When the two sides clashed in the area in the middle of 2020, at least 24 troops were killed, but the conflict has since subsided thanks to several rounds of diplomatic and military negotiations.

In December, violence broke out in the eastern part of the unmarked boundary between the two nuclear-armed Asian superpowers, but no one was killed.

In some areas, our deployments are quite close together and, according to military assessments, are thus quite risky, Jaishankar said at an India Today summit. “The situation, in my opinion, still remains very unstable,” he added.

According to him, the border dispute cannot be settled in accordance with the September 2020 in-principal agreement he signed with his Chinese counterpart before India-China relations can return to normal.

The Chinese have battled with having to fulfill their end of the bargain.
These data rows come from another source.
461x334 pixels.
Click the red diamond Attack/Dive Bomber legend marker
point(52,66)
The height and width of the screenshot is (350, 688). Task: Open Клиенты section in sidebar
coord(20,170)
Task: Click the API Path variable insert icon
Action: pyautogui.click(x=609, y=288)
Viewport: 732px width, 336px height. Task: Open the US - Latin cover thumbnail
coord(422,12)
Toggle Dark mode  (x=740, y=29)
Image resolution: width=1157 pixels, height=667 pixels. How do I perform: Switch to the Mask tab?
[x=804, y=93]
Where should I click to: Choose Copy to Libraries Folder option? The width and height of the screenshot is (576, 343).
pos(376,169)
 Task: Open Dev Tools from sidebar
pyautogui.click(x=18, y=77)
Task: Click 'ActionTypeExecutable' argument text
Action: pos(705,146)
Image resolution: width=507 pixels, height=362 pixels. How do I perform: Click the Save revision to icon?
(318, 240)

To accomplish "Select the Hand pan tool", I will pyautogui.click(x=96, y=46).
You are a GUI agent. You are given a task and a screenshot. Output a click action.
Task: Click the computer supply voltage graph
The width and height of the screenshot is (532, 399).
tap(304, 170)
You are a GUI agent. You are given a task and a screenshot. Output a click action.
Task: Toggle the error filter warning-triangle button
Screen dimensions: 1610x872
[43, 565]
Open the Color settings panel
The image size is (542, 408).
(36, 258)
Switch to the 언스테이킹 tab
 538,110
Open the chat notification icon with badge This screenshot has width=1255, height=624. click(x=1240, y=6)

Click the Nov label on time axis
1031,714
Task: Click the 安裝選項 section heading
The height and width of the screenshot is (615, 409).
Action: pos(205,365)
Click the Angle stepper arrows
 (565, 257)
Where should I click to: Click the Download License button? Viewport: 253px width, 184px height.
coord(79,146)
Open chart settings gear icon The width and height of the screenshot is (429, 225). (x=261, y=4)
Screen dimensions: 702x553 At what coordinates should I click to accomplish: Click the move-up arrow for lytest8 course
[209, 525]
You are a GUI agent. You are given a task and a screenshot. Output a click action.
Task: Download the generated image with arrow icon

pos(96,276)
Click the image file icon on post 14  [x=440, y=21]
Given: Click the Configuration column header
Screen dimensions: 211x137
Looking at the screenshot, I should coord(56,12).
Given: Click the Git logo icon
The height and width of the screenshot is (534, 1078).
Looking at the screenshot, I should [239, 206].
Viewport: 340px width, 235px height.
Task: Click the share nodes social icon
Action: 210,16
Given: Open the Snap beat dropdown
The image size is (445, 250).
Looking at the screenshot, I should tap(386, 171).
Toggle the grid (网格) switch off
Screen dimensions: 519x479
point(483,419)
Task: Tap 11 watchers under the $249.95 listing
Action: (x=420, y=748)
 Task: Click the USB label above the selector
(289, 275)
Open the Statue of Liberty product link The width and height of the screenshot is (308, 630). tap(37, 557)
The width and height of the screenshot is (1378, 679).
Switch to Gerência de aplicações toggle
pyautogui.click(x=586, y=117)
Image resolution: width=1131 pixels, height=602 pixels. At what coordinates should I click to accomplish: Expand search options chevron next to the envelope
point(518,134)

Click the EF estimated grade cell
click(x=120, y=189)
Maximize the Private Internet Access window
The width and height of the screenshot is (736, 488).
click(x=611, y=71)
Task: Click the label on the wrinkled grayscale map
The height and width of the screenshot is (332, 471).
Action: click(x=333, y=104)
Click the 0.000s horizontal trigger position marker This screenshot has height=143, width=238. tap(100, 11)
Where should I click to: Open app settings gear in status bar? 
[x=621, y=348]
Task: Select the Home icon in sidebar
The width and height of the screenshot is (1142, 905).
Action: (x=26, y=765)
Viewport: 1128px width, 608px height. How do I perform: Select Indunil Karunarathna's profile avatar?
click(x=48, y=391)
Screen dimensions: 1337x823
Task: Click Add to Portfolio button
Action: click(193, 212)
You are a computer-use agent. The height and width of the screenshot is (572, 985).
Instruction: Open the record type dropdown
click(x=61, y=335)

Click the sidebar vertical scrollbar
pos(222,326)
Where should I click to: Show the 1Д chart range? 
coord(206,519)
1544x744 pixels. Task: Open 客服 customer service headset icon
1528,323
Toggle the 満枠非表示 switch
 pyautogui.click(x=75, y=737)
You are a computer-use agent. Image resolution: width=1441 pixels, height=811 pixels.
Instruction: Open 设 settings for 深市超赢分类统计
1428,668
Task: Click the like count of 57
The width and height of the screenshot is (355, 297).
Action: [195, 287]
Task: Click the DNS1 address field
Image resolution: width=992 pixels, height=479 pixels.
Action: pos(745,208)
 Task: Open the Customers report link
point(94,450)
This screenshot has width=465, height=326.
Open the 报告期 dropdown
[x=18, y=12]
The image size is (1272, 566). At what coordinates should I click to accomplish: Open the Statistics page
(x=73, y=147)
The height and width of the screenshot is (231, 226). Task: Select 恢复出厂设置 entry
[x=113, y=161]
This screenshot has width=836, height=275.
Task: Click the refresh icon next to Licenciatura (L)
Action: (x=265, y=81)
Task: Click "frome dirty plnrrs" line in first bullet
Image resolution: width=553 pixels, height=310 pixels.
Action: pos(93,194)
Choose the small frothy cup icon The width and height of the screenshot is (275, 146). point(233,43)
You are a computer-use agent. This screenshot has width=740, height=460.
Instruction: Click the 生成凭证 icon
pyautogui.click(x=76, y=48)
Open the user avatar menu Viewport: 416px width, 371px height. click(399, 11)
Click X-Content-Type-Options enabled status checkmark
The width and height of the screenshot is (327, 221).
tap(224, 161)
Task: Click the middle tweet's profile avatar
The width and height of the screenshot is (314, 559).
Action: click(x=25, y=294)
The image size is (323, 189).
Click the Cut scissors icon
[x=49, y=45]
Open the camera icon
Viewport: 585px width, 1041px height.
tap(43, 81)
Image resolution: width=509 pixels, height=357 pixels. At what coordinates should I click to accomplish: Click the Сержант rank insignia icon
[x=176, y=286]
Even though both sides’ soldiers have left several places, negotiations are still going on over issues that have not been settled, according to Jaishankar.

“We have been quite explicit with the Chinese that a breach of peace and serenity is not acceptable, and that we want the remainder of our relationship to proceed as usual. That is simply not plausible.”

On the fringes of a G20 summit hosted by India this month, Jaishankar claimed he spoke with Qin Gang, China’s new foreign minister, about the predicament.

Jaishankar expressed optimism that New Delhi could make the G20 “more faithful to its global purpose” during India’s G20 chairmanship this year.

“The G20 should not be a debating club or an arena just of the global north. There is a need to include all global issues. That argument has already been expressed quite clearly, “added Jaishankar.

In the past three weeks, there have been two G20 ministerial gatherings in India, but they have been overshadowed by Russia’s 13-month invasion of Ukraine.